SHORT PROBLEM
Copy the records below word for word, from the line that contains "Given: Open the" through the line that contains "(x=336, y=12)", both included. Leave the pictures out.

TASK INPUT
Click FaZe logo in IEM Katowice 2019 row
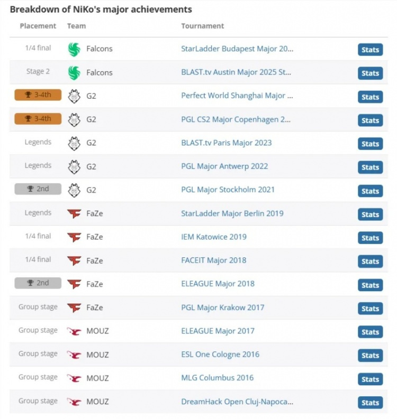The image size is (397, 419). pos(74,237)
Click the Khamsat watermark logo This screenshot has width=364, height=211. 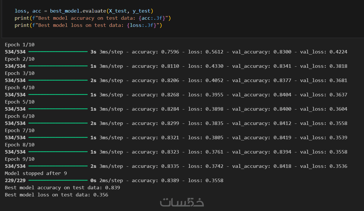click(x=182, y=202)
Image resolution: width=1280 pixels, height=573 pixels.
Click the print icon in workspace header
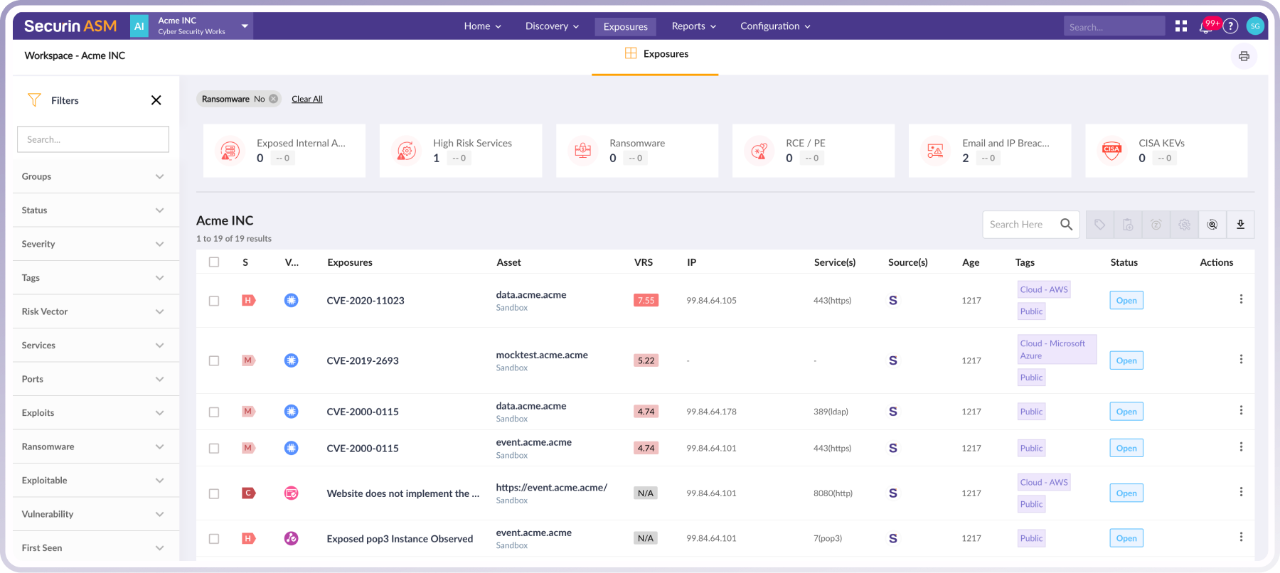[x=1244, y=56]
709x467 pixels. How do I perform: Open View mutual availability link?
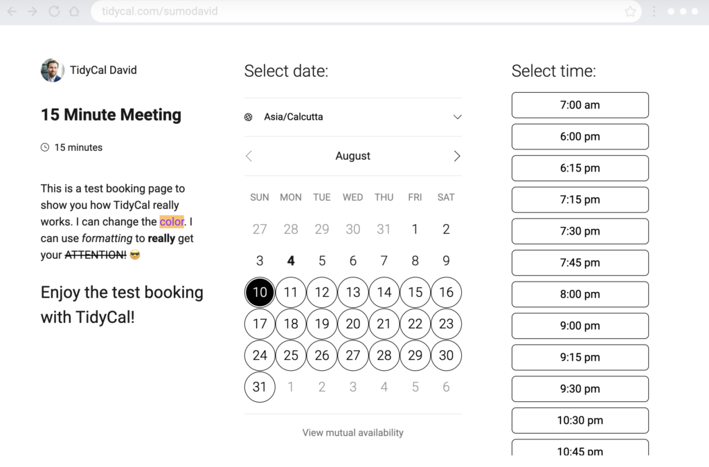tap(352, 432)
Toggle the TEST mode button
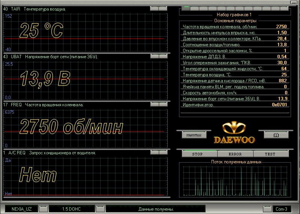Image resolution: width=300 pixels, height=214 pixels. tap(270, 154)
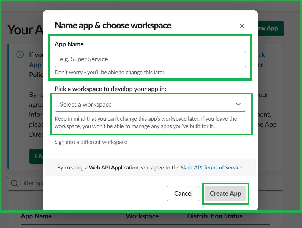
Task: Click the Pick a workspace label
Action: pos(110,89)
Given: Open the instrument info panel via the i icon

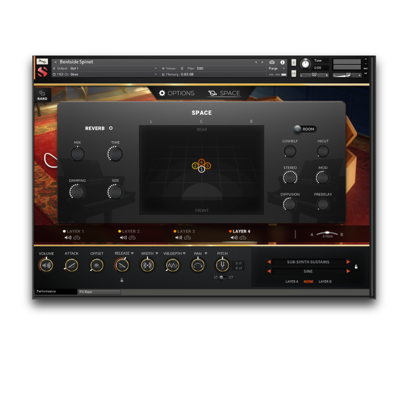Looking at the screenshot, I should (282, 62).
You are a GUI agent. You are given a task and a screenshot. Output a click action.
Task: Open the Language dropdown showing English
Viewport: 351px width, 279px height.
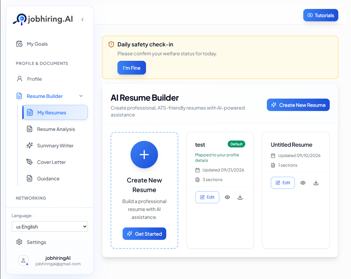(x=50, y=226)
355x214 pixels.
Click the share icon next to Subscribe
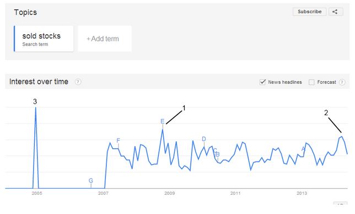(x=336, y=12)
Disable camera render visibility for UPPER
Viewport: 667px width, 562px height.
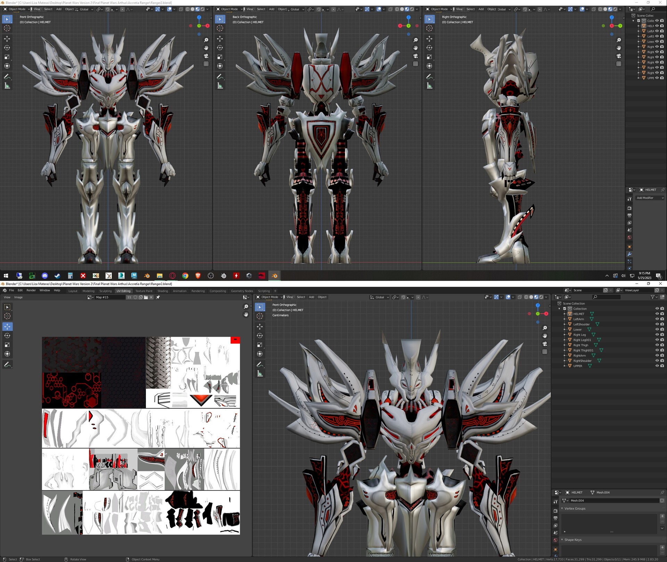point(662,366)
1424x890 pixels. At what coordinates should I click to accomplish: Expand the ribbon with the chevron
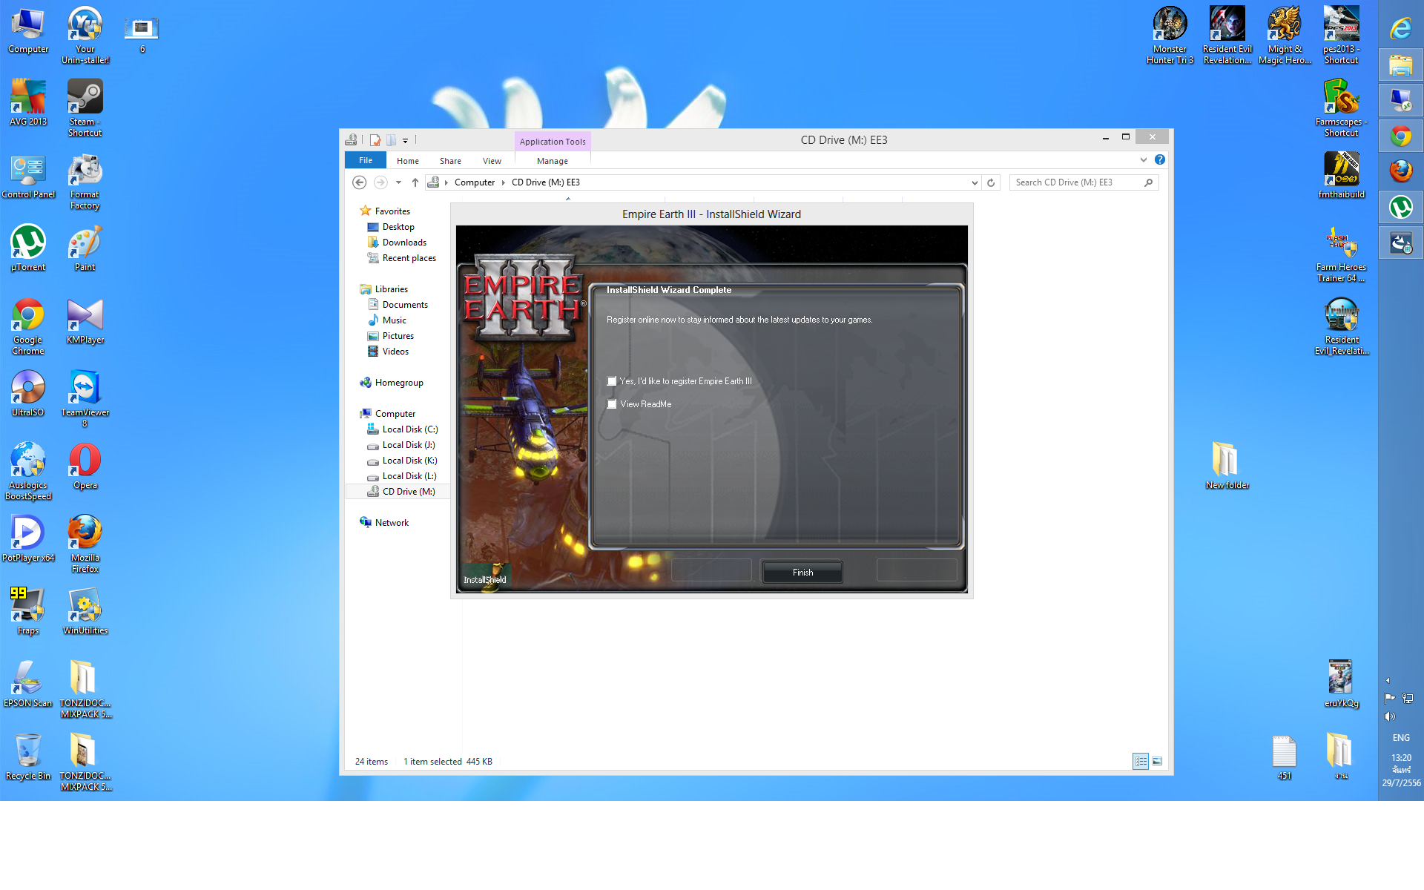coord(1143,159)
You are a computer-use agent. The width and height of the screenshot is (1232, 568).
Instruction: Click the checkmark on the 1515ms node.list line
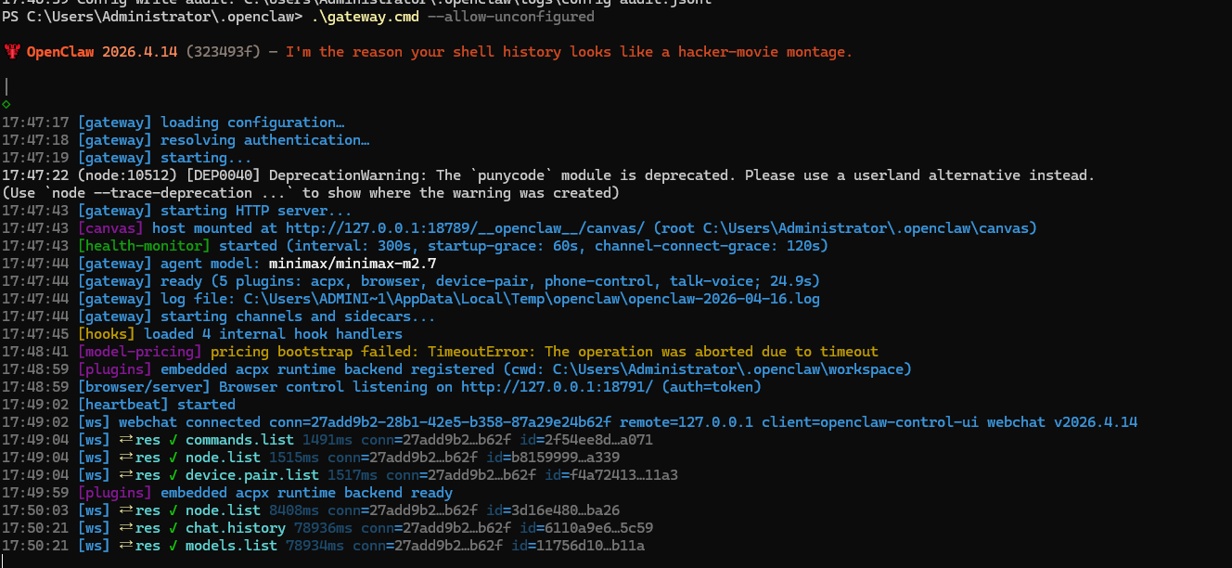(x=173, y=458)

...

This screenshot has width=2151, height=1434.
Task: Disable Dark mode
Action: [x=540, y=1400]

REPLY TO THE TASK
Given: Open the instrument info panel via the i icon

Looking at the screenshot, I should (282, 62).
You are a GUI agent. You are given a task and a screenshot. Output a click action.
Task: Open the Language dropdown showing English
Viewport: 351px width, 279px height.
(x=50, y=226)
355x214 pixels.
Click the share icon next to Subscribe
(x=336, y=12)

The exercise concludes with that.